Documentation / fault-injection / nvme-fault-injection.rst


Based on kernel version 5.11. Page generated on 2021-02-15 21:59 EST.

1 2 3 4 5 6 7 8 9 10 11 12 13 14 15 16 17 18 19 20 21 22 23 24 25 26 27 28 29 30 31 32 33 34 35 36 37 38 39 40 41 42 43 44 45 46 47 48 49 50 51 52 53 54 55 56 57 58 59 60 61 62 63 64 65 66 67 68 69 70 71 72 73 74 75 76 77 78 79 80 81 82 83 84 85 86 87 88 89 90 91 92 93 94 95 96 97 98 99 100 101 102 103 104 105 106 107 108 109 110 111 112 113 114 115 116 117 118 119 120 121 122 123 124 125 126 127 128 129 130 131 132 133 134 135 136 137 138 139 140 141 142 143 144 145 146 147 148 149 150 151 152 153 154 155 156 157 158 159 160 161 162 163 164 165 166 167 168 169 170 171 172 173 174 175 176 177 178
NVMe Fault Injection
====================
Linux's fault injection framework provides a systematic way to support
error injection via debugfs in the /sys/kernel/debug directory.
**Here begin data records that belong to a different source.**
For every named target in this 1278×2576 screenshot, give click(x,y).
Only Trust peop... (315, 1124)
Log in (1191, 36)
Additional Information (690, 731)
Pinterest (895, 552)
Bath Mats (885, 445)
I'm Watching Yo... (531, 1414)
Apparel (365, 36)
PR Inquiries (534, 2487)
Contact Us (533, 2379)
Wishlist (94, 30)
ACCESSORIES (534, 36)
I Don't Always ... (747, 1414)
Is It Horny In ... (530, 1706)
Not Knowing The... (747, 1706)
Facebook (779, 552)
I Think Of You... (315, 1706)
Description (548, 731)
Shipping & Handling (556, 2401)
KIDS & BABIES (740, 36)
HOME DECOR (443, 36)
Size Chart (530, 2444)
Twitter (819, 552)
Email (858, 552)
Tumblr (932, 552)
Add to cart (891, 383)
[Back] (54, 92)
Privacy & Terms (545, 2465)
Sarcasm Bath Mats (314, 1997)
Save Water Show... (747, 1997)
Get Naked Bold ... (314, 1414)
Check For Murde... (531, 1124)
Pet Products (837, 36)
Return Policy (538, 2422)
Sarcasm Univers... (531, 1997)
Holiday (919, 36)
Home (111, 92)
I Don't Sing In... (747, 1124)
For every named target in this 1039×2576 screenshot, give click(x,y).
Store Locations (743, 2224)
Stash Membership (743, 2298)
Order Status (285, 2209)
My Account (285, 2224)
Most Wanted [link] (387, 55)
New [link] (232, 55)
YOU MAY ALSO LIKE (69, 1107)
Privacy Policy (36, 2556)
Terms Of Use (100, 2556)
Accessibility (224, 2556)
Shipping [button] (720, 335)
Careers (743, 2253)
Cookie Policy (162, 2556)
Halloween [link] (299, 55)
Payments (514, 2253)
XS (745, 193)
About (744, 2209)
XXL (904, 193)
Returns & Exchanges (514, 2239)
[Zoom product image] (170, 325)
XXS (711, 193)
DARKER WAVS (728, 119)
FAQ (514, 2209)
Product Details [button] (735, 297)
When
enabled, the default NVME_SC_INVALID_OPCODE with no retry will be
injected into the nvme_try_complete_req. Users can change the default status
code and no retry flag via the debugfs. The list of Generic Command
Status can be found in include/linux/nvme.h

Following examples show how to inject an error into the nvme.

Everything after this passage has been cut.